Se quedó boquiabierta.
– ¿Dos de todo lo que había en el local?
– Sí. Es para ti, aunque espero que lo compartas.
– Contigo.
– Ése es el plan.
– Nos llevará mucho tiempo comer todo este chocolate.
– Ése también es el plan -la miró fijamente-. La noche que apareciste en mi casa con aquella toalla, había estado esperando ansiosamente tu llegada. Recuerdo pensar que todo estaba listo… que lo único que faltaba eras tú. Resulta que fueron pensamientos proféticos.
– ¿Y si mis sentimientos no son los mismos que los tuyos? -le preguntó ella.

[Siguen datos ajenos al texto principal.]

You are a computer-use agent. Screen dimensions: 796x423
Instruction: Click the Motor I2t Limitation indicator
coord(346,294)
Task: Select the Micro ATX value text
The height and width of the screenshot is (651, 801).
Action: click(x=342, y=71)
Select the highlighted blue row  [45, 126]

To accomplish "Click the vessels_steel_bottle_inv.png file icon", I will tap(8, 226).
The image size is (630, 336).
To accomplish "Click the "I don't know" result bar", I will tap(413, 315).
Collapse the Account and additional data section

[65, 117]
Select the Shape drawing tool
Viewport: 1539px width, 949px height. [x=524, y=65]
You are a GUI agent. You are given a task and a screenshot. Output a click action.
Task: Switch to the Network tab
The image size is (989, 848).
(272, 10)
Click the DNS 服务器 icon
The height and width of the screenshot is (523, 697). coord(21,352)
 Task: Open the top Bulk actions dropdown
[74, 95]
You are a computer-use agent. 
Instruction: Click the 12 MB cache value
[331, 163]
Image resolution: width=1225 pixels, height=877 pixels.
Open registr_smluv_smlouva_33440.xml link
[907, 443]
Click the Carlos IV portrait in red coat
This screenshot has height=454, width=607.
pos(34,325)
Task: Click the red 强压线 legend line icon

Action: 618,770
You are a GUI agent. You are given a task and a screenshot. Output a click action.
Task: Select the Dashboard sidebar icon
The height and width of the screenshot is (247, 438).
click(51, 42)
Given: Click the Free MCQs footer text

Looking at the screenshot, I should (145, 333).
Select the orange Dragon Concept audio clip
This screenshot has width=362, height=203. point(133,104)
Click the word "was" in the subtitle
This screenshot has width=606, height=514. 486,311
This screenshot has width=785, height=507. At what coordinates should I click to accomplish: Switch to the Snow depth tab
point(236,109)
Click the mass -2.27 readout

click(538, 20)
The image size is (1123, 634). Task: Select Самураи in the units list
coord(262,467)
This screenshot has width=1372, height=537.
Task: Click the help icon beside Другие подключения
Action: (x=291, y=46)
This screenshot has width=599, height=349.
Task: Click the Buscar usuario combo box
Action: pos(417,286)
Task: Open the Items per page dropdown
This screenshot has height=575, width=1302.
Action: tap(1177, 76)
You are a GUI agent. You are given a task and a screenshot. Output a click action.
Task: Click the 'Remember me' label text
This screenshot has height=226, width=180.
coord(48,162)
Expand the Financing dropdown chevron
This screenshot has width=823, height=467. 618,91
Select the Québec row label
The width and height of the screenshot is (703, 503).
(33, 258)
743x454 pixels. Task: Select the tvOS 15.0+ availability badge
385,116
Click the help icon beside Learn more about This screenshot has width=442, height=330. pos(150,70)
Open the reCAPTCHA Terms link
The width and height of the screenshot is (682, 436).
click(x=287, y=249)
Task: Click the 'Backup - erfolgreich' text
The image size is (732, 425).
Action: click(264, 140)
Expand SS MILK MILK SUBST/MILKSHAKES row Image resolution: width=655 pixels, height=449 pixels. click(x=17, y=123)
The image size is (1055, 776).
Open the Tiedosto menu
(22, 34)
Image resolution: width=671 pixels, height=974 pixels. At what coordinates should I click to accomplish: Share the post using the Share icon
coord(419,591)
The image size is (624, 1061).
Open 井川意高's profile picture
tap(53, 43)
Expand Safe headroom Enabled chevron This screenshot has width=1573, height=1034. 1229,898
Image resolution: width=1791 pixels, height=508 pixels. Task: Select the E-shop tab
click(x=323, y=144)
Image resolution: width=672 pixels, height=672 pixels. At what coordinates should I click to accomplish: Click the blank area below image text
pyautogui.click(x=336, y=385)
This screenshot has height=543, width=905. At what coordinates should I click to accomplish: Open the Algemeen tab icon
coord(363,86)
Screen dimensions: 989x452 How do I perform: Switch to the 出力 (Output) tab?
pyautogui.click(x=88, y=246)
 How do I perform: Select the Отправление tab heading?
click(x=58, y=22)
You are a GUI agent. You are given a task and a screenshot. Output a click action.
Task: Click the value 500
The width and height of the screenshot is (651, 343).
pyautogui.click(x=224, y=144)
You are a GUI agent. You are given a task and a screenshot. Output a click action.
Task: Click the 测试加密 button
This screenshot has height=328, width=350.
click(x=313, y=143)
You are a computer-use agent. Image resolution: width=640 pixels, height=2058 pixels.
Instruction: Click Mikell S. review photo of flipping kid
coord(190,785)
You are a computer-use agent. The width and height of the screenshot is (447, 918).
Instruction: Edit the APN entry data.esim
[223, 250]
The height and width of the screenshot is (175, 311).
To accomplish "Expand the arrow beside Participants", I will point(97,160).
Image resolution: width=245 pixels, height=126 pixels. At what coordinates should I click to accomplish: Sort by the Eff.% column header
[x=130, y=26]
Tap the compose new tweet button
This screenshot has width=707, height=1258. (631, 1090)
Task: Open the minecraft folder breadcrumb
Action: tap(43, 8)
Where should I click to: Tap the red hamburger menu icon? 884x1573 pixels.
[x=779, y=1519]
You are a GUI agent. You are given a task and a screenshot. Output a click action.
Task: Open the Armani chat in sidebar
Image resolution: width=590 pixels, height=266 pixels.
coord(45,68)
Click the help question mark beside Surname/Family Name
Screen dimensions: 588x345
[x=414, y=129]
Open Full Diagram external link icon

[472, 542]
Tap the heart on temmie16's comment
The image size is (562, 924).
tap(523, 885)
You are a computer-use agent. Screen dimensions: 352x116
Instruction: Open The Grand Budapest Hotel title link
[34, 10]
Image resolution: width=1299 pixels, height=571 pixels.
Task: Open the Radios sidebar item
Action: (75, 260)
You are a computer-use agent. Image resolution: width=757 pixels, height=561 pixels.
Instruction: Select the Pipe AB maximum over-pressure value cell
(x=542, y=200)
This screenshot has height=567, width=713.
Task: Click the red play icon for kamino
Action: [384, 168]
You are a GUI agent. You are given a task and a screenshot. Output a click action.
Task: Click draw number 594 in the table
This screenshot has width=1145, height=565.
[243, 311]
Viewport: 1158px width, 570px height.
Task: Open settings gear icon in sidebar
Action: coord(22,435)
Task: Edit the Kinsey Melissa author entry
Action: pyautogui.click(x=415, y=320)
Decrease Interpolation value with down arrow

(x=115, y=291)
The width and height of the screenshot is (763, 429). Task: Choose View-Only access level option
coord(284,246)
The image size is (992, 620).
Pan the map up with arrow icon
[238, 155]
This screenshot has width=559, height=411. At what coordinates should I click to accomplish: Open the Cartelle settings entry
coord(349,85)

– Entonces tendré que esforzarme en convencerte de que lo que tenemos juntos es realmente bueno. Y que sólo podrá mejorar. Que estamos hechos el uno para el otro. Que tú eres todo lo que alguna vez he querido. Y que podría hacerte muy feliz.
– Com… comprendo. Imagino que eso significa que si ahora fuera a decirte que estoy enamorada de ti, renunciaría a la gratificación de que trataras de convencerme.
– Diablos, no. Dios, no. ¿Estás diciendo…? ¿Quieres decir…?
Parecía tan preocupado y serio, que se sintió avergonzada por mofarse de él. Le tomó la cara entre las manos y dijo:
– Te amo, Daniel. Mucho. Y no tienes que convencerme de que lo que tenemos juntos es realmente bueno. O de que sólo podrá mejorar. O de que estamos hechos el uno para el otro. Ya lo sé. Tú eres todo lo que alguna vez he querido. Y voy a hacerte muy feliz.
Con un gemido, la subió a su regazo y la besó hasta que la cabeza le dio vueltas. Luego se echó para atrás.
– No lo estás diciendo por todo el chocolate que te he traído, ¿verdad?
– No -movió las cejas-. Pero, desde luego, eso ayudó.
El sonrió.
– Debería haber sabido que no tendría que haber buscado más allá de mi propio patio para encontrar la felicidad.
Ella se adelantó y le pasó la lengua por el labio inferior.
– Cariño, no sabes cuánto me gustaría recompensarte…
– ¿Oh? ¿Y qué tenías en mente?
– Tú. Yo. Chocolate. Desnudos -le dedicó una sonrisa perversa-. Y no necesariamente en ese orden.